__TASK OBJECTIVE__: Transcribe exactly the line that contains "Task: Click the chart line above Aug 17" and each line that comes after it in the material, the last line included, and nothing more.

┌──

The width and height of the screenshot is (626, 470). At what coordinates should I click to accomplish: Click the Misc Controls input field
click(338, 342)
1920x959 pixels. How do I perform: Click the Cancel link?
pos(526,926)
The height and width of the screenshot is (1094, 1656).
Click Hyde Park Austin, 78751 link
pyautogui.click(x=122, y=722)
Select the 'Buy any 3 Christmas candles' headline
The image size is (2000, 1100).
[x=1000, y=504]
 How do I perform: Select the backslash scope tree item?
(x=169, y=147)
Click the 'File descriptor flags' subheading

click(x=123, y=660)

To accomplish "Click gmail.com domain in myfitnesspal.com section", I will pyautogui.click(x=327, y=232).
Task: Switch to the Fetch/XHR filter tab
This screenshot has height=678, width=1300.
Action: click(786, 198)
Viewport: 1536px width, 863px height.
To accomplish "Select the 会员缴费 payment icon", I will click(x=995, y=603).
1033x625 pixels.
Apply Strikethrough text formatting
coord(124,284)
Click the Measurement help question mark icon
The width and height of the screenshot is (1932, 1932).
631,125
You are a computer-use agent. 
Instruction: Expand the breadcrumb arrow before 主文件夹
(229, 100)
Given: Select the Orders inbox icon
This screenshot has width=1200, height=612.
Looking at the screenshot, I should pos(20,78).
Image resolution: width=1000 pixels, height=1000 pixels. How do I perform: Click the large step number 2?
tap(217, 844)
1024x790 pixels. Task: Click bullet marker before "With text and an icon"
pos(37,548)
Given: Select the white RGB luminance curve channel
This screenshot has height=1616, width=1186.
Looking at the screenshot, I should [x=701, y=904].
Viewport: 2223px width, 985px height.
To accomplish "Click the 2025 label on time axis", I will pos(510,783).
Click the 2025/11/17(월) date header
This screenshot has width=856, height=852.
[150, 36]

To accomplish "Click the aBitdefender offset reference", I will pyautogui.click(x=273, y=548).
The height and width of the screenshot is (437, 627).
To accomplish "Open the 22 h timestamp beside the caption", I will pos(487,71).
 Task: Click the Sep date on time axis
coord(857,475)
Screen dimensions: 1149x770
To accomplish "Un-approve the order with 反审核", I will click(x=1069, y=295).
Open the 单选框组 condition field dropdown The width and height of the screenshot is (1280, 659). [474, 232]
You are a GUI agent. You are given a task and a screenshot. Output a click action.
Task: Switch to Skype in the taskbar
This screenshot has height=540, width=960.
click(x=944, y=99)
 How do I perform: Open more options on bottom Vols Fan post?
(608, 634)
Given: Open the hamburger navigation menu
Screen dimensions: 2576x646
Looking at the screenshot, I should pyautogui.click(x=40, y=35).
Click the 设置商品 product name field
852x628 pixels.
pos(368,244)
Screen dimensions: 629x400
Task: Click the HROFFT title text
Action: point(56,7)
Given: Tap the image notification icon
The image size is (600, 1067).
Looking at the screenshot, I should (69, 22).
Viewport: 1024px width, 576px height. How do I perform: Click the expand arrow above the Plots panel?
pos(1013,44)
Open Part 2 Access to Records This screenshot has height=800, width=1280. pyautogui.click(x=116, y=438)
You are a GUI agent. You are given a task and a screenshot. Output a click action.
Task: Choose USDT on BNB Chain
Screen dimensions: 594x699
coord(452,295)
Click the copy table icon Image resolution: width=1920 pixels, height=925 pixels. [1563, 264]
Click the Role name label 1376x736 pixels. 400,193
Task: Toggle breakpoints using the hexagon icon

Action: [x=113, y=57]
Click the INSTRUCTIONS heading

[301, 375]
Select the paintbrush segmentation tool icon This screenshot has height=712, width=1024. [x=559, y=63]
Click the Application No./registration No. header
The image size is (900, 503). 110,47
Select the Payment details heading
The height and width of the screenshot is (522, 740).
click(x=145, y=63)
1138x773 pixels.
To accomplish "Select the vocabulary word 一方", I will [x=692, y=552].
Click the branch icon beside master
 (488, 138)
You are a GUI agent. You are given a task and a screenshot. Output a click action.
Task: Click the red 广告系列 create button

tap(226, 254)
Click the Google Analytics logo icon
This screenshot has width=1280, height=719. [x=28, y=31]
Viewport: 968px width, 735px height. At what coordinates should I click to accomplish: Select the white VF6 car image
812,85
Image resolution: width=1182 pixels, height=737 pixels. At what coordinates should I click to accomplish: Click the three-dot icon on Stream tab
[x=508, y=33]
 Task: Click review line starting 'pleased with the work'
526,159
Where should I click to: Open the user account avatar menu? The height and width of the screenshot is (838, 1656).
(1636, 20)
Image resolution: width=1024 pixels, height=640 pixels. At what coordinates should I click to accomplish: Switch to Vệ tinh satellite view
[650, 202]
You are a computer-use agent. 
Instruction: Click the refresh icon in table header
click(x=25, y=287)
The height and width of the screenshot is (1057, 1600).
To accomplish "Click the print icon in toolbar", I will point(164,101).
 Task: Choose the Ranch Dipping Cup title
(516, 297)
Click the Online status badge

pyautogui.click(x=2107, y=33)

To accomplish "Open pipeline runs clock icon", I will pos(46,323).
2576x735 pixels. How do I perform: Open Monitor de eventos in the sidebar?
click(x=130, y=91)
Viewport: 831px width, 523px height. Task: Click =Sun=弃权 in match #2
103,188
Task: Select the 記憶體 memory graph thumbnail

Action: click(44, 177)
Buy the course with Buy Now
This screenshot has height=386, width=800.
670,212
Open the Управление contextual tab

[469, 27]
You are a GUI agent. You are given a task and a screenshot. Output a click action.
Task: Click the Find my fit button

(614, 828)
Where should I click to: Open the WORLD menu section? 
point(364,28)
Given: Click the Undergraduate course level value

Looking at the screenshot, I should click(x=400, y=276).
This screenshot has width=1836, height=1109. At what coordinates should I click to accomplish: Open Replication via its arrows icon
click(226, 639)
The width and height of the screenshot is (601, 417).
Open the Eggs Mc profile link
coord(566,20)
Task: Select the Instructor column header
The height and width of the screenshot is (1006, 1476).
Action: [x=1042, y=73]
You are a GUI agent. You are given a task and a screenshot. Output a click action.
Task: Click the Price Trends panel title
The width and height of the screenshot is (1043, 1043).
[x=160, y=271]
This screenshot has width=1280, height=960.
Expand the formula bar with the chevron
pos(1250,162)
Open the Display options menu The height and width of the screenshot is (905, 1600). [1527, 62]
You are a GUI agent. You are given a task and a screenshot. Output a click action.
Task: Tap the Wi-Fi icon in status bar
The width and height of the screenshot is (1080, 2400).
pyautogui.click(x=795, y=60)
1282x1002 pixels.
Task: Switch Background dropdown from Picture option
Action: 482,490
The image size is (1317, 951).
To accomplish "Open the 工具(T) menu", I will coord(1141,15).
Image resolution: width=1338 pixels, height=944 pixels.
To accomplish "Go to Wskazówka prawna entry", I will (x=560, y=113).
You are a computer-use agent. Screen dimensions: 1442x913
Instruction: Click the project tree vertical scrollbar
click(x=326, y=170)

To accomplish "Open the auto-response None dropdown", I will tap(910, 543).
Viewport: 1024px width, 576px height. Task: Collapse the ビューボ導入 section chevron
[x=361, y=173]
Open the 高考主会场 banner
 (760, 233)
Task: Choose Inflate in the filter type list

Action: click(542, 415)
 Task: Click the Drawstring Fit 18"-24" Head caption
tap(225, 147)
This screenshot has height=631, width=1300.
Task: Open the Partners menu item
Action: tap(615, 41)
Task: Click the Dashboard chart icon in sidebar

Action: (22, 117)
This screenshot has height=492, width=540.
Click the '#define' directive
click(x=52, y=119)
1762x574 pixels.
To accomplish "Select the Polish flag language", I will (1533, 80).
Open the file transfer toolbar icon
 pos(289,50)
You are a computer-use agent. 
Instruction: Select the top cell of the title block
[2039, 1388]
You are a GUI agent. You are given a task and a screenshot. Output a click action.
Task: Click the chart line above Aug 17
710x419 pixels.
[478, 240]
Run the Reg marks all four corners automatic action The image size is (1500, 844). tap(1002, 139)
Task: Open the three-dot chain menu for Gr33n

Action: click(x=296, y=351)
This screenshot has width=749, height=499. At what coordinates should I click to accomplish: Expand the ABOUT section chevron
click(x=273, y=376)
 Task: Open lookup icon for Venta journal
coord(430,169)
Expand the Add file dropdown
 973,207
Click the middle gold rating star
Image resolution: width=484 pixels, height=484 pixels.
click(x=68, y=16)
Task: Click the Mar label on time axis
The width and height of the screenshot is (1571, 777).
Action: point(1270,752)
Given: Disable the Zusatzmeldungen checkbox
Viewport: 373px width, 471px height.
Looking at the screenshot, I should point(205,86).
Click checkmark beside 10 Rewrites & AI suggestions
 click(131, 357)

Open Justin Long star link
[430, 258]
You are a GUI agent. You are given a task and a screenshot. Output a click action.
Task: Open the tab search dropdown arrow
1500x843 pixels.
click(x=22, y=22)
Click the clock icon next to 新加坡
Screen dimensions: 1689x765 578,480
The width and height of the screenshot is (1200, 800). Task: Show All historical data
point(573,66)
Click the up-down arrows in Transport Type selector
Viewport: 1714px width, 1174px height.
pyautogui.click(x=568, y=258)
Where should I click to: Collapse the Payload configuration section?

└──

__REPLY TO THE EXERCISE__:
Task: Click the chart line above Aug 17
710x419 pixels.
[478, 240]
Run the Reg marks all four corners automatic action The image size is (1500, 844). tap(1002, 139)
Task: Open the three-dot chain menu for Gr33n

Action: click(x=296, y=351)
This screenshot has width=749, height=499. At what coordinates should I click to accomplish: Expand the ABOUT section chevron
click(x=273, y=376)
 Task: Open lookup icon for Venta journal
coord(430,169)
Expand the Add file dropdown
 973,207
Click the middle gold rating star
Image resolution: width=484 pixels, height=484 pixels.
click(x=68, y=16)
Task: Click the Mar label on time axis
The width and height of the screenshot is (1571, 777).
Action: point(1270,752)
Given: Disable the Zusatzmeldungen checkbox
Viewport: 373px width, 471px height.
Looking at the screenshot, I should point(205,86).
Click checkmark beside 10 Rewrites & AI suggestions
 click(131, 357)

Open Justin Long star link
[430, 258]
You are a GUI agent. You are given a task and a screenshot. Output a click action.
Task: Open the tab search dropdown arrow
1500x843 pixels.
click(x=22, y=22)
Click the clock icon next to 新加坡
Screen dimensions: 1689x765 578,480
The width and height of the screenshot is (1200, 800). Task: Show All historical data
point(573,66)
Click the up-down arrows in Transport Type selector
Viewport: 1714px width, 1174px height.
pyautogui.click(x=568, y=258)
Where should I click to: Collapse the Payload configuration section?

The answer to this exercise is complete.